*** TEXTE SOURCE
Le champ de la culture populaire est structuré par la tentative de la classe dirigeante de gagner une hégémonie et par des formes d’opposition à cette entreprise. Dans ces conditions, il ne s’agit pas simplement d’une culture de masse imposée, coïncidant avec l’idéologie dominante, ni simplement d’oppositions culturelles spontanées, mais plutôt d’un espace de négociation entre les deux, dans lequel – dans différents types de culture populaire – des valeurs culturelles et idéologiques dominantes, subordonnées et en opposition sont « mélangés » dans différentes permutations.
Cette définition permet effectivement de penser la complexité de la culture populaire, sans opposer l’idée d’une culture du peuple authentique et d’une culture de masse, imposée par l’idéologie dominante, du haut au bas. Une sixième définition conclut cette question complexe, en considérant, avec le post-modernisme, que la distinction entre la culture haute et la culture populaire a disparu, ce qui signifie pour certains la fin d’une culture élitiste établie par des normes arbitraires, pour d’autres la victoire de la culture commerciale. Finalement, à travers le déroulement de la notion de culture populaire, demeure la modernité essentielle de cette forme culturelle qui a émergé après les périodes d’industrialisation et d’urbanisation. Nous ajouterons que chaque définition correspond à un certain positionnement politique. Envisager les différents discours sur la culture populaire, apparus en Corée du Sud, nous permet de dresser le portrait d’une idéologie dominante et, dans le même mouvement, celui du mythe de globalisation culturelle.
La culture qui était un moyen de promouvoir l’identité nationale sous la dictature devint une « ressource » de la société post-industrielle. Depuis 1948 la production culturelle avait fait l’objet d’un contrôle strict en Corée, d’abord par les USA puis, à partir de 1948, par la lois de sécurité nationale (Kukka Poanbŏp, 국가보안법, 國家???), bannissant toute sensibilité vaguement socialiste. Suite à la démocratisation, l’emprise de la censure sur la production culturelle diminue et les quotas qui limitaient jusqu’alors l’introduction de films étrangers, augmentent.
Une nouvelle génération se tourne activement vers de nouveaux produits culturels, y compris étrangers, et les investisseurs prennent conscience de ce potentiel lucratif.
******
_CONSIGNES_
#1 Répondez à chacune des questions suivantes d'après le texte sur la culture populaire.
(a) Après quelles périodes cette forme culturelle a-t-elle émergé ?
(b) À quoi chaque définition de la culture populaire correspond-elle ?
(c) Que devint la culture dans la société post-industrielle ?
#2 Indiquez si chaque affirmation s'accorde avec le texte sur la culture populaire, en répondant par oui ou par non et en citant les mots du texte qui le montrent.
(a) Selon le post-modernisme, la distinction entre culture haute et culture populaire a disparu.
(b) Après la démocratisation, l'emprise de la censure sur la production culturelle s'accroît.
(c) Les investisseurs restent indifférents aux nouveaux produits culturels.
#3 Rédigez la suite du texte sur la culture populaire en Corée du Sud, en reprenant après sa dernière phrase.
La liste qui suit n'a aucun lien avec le texte sur la culture populaire.
*** DONNÉES FOURNIES
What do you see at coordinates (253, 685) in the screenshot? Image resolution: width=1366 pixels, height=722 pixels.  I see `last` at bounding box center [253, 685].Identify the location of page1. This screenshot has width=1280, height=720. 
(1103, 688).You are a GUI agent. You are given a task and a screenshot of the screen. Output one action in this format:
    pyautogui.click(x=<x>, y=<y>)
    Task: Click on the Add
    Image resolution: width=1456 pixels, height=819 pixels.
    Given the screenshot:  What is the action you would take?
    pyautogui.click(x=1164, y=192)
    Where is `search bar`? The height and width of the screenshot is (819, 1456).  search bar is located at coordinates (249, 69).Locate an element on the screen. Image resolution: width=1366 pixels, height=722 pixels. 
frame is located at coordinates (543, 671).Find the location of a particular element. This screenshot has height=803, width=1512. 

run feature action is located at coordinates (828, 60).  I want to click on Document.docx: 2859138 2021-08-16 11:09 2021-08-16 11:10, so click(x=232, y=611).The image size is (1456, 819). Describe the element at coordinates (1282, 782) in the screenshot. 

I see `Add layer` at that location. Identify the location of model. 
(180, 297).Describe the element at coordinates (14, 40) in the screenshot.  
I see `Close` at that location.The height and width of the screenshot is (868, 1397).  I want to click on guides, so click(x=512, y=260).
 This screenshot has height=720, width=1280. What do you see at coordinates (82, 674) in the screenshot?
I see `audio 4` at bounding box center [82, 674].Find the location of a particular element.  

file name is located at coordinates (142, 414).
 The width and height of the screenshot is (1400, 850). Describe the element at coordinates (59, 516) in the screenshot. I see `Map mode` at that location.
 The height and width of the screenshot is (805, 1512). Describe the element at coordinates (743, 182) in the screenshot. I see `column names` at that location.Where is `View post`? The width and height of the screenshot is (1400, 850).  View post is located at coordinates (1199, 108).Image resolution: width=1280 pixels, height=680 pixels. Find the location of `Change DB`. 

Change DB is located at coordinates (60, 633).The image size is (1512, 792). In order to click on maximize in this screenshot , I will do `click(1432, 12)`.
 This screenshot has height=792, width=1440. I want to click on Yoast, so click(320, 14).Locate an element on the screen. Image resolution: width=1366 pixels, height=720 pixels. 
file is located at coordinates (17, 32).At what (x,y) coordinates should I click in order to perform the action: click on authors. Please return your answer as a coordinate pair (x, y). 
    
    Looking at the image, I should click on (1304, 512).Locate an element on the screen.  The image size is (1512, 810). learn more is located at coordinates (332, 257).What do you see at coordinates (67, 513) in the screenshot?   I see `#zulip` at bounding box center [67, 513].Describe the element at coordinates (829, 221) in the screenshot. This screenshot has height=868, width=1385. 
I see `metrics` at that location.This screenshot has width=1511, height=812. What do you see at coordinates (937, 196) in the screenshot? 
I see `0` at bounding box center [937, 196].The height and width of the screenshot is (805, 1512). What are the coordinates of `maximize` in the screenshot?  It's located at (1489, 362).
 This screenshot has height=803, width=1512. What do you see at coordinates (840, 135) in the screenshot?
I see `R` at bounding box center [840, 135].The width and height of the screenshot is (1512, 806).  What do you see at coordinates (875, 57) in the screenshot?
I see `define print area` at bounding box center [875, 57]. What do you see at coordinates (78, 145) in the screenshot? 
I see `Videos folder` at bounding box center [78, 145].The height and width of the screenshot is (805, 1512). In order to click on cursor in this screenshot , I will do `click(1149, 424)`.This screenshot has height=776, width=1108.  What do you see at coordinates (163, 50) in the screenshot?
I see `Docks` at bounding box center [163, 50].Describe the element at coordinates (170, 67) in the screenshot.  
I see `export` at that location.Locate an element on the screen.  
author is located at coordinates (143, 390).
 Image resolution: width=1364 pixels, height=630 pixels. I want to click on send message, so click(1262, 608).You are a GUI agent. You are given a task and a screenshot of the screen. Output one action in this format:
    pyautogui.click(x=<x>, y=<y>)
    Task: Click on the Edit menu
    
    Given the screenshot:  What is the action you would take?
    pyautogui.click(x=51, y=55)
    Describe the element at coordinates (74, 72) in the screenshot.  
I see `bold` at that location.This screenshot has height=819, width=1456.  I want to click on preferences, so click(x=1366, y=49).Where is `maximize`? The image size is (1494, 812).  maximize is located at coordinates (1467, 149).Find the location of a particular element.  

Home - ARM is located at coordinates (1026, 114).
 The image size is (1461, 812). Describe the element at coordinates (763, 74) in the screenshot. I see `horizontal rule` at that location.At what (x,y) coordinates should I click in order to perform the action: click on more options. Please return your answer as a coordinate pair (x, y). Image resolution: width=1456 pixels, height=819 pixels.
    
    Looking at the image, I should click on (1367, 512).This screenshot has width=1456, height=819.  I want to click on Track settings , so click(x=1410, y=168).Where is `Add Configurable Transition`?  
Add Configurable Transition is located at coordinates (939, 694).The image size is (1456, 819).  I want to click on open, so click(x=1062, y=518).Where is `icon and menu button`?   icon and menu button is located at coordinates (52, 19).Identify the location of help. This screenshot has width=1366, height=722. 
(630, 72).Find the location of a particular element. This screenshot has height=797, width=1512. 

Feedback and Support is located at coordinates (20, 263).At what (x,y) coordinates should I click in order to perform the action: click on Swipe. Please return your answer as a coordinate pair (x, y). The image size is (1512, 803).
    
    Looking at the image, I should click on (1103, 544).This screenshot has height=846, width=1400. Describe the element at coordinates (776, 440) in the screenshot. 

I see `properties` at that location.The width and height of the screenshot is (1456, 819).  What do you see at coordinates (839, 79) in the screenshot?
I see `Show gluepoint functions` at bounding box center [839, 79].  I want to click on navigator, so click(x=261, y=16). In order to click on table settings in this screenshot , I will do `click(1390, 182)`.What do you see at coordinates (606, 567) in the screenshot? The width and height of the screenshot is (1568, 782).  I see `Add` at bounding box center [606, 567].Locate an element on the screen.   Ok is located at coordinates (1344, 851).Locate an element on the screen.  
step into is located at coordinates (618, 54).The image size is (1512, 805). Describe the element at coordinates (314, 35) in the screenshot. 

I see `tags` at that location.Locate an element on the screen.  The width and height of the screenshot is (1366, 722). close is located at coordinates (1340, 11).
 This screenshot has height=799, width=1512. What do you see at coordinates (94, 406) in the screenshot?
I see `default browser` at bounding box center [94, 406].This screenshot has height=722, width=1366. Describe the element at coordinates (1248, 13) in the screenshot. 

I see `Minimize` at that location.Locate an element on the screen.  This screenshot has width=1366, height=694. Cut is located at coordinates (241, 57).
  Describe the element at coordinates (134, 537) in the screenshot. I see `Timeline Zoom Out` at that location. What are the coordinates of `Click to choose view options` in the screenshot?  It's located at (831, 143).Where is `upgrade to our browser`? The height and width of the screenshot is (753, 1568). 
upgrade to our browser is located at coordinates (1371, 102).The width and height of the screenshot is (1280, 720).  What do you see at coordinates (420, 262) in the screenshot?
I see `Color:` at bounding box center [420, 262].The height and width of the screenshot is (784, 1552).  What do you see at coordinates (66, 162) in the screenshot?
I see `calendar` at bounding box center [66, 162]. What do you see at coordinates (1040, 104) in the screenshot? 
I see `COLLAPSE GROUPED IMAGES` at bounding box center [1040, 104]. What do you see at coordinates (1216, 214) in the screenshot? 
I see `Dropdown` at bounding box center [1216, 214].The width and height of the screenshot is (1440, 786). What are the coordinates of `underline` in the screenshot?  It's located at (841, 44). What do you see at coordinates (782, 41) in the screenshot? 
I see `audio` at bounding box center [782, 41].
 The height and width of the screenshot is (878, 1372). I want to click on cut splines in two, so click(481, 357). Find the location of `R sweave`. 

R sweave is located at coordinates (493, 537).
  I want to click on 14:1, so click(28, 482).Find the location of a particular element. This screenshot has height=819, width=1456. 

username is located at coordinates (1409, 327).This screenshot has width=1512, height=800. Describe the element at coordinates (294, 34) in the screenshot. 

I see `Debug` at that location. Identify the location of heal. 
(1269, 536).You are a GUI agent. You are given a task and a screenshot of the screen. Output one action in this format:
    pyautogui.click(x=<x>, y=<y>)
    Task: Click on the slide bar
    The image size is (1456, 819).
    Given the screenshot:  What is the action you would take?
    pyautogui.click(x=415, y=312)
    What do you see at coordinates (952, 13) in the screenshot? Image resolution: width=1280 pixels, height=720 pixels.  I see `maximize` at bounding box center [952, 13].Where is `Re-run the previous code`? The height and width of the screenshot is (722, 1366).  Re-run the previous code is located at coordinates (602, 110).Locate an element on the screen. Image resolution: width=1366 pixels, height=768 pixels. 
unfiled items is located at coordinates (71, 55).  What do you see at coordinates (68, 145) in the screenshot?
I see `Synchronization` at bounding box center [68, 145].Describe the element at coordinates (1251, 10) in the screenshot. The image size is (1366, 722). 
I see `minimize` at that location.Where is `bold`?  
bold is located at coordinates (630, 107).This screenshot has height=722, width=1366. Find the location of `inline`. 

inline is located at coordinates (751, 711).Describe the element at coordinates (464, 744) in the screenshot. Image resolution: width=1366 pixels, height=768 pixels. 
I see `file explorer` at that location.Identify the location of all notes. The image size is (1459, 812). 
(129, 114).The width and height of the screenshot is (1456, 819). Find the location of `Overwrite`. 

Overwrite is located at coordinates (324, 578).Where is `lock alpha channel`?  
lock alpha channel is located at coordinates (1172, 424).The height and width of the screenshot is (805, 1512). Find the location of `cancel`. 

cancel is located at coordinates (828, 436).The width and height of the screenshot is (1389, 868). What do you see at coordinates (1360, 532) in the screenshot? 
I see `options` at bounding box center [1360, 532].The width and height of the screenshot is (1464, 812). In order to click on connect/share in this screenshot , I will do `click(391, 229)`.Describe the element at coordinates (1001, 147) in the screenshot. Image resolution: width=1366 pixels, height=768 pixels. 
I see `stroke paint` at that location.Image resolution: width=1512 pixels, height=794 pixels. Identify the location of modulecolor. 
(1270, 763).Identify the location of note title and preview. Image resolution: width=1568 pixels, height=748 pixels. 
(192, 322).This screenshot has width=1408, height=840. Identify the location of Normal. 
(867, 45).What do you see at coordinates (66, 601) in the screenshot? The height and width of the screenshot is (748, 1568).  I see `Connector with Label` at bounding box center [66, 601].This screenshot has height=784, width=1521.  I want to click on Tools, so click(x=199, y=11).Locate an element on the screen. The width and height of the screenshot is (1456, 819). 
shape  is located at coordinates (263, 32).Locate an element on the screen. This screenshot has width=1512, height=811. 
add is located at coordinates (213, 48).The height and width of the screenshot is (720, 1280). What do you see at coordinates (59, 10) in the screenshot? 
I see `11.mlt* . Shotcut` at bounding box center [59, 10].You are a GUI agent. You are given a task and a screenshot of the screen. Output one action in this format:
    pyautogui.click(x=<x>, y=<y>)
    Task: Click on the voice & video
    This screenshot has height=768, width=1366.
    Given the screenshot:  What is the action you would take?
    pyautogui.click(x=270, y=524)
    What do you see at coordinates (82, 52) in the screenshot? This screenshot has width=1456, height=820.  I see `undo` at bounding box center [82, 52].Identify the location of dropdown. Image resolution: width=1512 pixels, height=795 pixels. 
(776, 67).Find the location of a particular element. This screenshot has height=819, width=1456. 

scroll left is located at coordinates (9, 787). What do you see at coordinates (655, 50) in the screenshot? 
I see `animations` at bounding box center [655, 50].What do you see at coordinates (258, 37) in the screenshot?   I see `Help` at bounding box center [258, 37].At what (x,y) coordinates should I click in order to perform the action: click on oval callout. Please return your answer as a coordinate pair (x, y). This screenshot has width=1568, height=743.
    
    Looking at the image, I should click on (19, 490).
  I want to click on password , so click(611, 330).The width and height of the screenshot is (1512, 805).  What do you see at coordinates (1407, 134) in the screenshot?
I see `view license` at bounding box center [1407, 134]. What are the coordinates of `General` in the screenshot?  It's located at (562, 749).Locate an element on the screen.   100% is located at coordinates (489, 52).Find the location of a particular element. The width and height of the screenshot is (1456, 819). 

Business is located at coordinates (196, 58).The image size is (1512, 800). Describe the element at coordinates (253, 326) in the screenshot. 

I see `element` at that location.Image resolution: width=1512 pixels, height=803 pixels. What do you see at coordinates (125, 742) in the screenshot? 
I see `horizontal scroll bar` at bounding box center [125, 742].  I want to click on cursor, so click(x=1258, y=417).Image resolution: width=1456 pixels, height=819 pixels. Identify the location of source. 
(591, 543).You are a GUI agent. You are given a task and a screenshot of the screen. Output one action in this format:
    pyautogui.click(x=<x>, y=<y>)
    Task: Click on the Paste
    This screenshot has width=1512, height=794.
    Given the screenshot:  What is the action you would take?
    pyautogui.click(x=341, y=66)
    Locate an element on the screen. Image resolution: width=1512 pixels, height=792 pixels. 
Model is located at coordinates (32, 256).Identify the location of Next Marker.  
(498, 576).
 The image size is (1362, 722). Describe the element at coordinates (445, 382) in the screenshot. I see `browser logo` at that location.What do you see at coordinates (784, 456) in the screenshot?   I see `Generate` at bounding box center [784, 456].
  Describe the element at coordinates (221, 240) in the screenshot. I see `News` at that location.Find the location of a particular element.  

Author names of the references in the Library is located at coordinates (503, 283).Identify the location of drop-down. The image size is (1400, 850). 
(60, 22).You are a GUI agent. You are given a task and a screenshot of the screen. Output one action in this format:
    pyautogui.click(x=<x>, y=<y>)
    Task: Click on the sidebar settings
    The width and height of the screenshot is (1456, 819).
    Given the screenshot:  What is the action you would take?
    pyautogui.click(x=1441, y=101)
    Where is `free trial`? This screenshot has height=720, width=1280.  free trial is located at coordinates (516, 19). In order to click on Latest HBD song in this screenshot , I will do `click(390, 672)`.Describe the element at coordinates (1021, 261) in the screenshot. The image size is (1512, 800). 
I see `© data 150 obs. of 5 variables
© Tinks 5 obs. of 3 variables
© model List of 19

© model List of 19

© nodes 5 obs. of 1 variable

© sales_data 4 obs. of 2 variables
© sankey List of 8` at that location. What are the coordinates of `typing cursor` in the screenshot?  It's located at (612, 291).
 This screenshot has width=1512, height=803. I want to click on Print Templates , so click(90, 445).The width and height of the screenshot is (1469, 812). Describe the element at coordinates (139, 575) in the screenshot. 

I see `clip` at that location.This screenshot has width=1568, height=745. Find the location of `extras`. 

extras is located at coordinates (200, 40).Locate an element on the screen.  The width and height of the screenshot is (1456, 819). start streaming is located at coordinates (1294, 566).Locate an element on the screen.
******
_RÉPONSES ATTENDUES_
#1
(a) Elle a émergé après les périodes d'industrialisation et d'urbanisation.
(b) Chaque définition correspond à un certain positionnement politique.
(c) Elle devint une « ressource ».

#2
(a) Oui : « en considérant, avec le post-modernisme, que la distinction entre la culture haute et la culture populaire a disparu ».
(b) Non : « l’emprise de la censure sur la production culturelle diminue ».
(c) Non : « les investisseurs prennent conscience de ce potentiel lucratif ».

#3
Ces évolutions sont à l’origine d’un discours émergeant qui y voit une démocratisation et une dérégularisation du monde culturel :
La notion traditionnelle de culture en tant qu’existences et idéologies partagées a été remplacée par l’idée que la culture était une marchandise ou un objet de consommation. Ce changement s’accompagne d’un processus de production culturelle accélérés et de plus en plus marqués[…]. Cette phase est d’ailleurs définie par le rôle, plus important que jamais, des médias populaires et autres industries culturelles qui façonnent le nouveau discours culturel et créent constamment de la
culture sous la forme de nouveaux produits.
En Coréen le terme « culture populaire » (Taejung munhwa, 대중 문화), se prête à la même ambiguïté entre culture du peuple et culture de masse. En effet, le terme sino-coréen taejung (대중, 大?) peut signifier la « masse » du peuple, dans un sens négatif, opposé à l’élite mais aussi l’étendu du public, dans le sens de la popularité de la culture. Il trouve, dans les années 1990, une nouvelle définition en tant que « pop culture » (taejung munhwa, 대중문화), c’est-à-dire l’ensemble des cultures qui sont distribuées comme des marchandises sur le marché culturel du capitalisme. Cette nouvelle définition est concomitante à l’apparition d’une nouvelle manière de consommer de la culture, de façon quotidienne en Corée du Sud21. Son apparition est notamment liée à l’essor de l’Internet, à la recherche par les jeunes sud-coréens de références internationales, souvent américaines, et à l’expansion du marché de la culture et des médias en Corée du Sud. Afin de comprendre comment est perçue cette nouvelle déclinaison de la notion de taejung munhwa nous proposons de nous appuyer sur la définition de l’article de Kim Yŏnsu car, par ses nombreuses interventions médiatiques, il peut incarnée la figure de l’opinion communément admise dans le discours des médias coréens. Selon son article la culture populaire est donc :
1) la dissolution (haech’ae, 해체 ??) d’une vérité universelle, au profit de l’apparition des voix plurielles de l’individualisme ;
2) l’interaction (ssangbangyang, 쌍방향, ???) directe entre le consommateur et le bien qu’il consomme et influence, permise notamment avec l’apparition de l’Internet ;
3) le Multi (mŏlt’i, 멀티), qu’on trouve dans l’omniprésence des informations et des médias toujours à disposition du public.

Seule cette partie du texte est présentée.